**Written problem:**
Copy each of the rows below character for character, keeping their order and line breaks.
##### Material to process
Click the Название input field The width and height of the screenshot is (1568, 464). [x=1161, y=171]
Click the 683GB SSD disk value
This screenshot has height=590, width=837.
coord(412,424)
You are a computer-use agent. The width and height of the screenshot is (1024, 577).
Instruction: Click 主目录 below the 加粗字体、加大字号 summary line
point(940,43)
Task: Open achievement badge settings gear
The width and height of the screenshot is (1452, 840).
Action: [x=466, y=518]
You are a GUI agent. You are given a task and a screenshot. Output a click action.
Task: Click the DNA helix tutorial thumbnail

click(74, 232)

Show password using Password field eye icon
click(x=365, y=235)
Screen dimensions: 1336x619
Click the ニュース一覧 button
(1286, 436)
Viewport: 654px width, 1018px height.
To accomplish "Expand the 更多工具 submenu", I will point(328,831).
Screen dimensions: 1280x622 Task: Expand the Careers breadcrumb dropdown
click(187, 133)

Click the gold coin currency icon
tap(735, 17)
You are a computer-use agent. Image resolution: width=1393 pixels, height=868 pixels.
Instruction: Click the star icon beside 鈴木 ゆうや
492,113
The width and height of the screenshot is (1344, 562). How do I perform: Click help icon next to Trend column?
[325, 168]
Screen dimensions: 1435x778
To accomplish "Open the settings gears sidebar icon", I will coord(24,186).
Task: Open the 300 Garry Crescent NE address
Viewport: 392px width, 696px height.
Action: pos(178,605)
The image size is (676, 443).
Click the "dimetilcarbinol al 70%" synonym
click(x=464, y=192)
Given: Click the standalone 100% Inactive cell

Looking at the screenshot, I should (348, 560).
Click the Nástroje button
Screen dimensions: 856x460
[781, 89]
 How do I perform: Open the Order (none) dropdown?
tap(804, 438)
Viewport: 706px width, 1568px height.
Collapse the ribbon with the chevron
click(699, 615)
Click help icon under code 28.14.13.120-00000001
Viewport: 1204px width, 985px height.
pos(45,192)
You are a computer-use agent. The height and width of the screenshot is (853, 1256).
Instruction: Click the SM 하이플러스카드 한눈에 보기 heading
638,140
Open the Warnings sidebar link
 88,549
##########
**Final result:**
Click the Название input field The width and height of the screenshot is (1568, 464). [x=1161, y=171]
Click the 683GB SSD disk value
This screenshot has height=590, width=837.
coord(412,424)
You are a computer-use agent. The width and height of the screenshot is (1024, 577).
Instruction: Click 主目录 below the 加粗字体、加大字号 summary line
point(940,43)
Task: Open achievement badge settings gear
The width and height of the screenshot is (1452, 840).
Action: [x=466, y=518]
You are a GUI agent. You are given a task and a screenshot. Output a click action.
Task: Click the DNA helix tutorial thumbnail

click(74, 232)

Show password using Password field eye icon
click(x=365, y=235)
Screen dimensions: 1336x619
Click the ニュース一覧 button
(1286, 436)
Viewport: 654px width, 1018px height.
To accomplish "Expand the 更多工具 submenu", I will point(328,831).
Screen dimensions: 1280x622 Task: Expand the Careers breadcrumb dropdown
click(187, 133)

Click the gold coin currency icon
tap(735, 17)
You are a computer-use agent. Image resolution: width=1393 pixels, height=868 pixels.
Instruction: Click the star icon beside 鈴木 ゆうや
492,113
The width and height of the screenshot is (1344, 562). How do I perform: Click help icon next to Trend column?
[325, 168]
Screen dimensions: 1435x778
To accomplish "Open the settings gears sidebar icon", I will coord(24,186).
Task: Open the 300 Garry Crescent NE address
Viewport: 392px width, 696px height.
Action: pos(178,605)
The image size is (676, 443).
Click the "dimetilcarbinol al 70%" synonym
click(x=464, y=192)
Given: Click the standalone 100% Inactive cell

Looking at the screenshot, I should (348, 560).
Click the Nástroje button
Screen dimensions: 856x460
[781, 89]
 How do I perform: Open the Order (none) dropdown?
tap(804, 438)
Viewport: 706px width, 1568px height.
Collapse the ribbon with the chevron
click(699, 615)
Click help icon under code 28.14.13.120-00000001
Viewport: 1204px width, 985px height.
pos(45,192)
You are a computer-use agent. The height and width of the screenshot is (853, 1256).
Instruction: Click the SM 하이플러스카드 한눈에 보기 heading
638,140
Open the Warnings sidebar link
 88,549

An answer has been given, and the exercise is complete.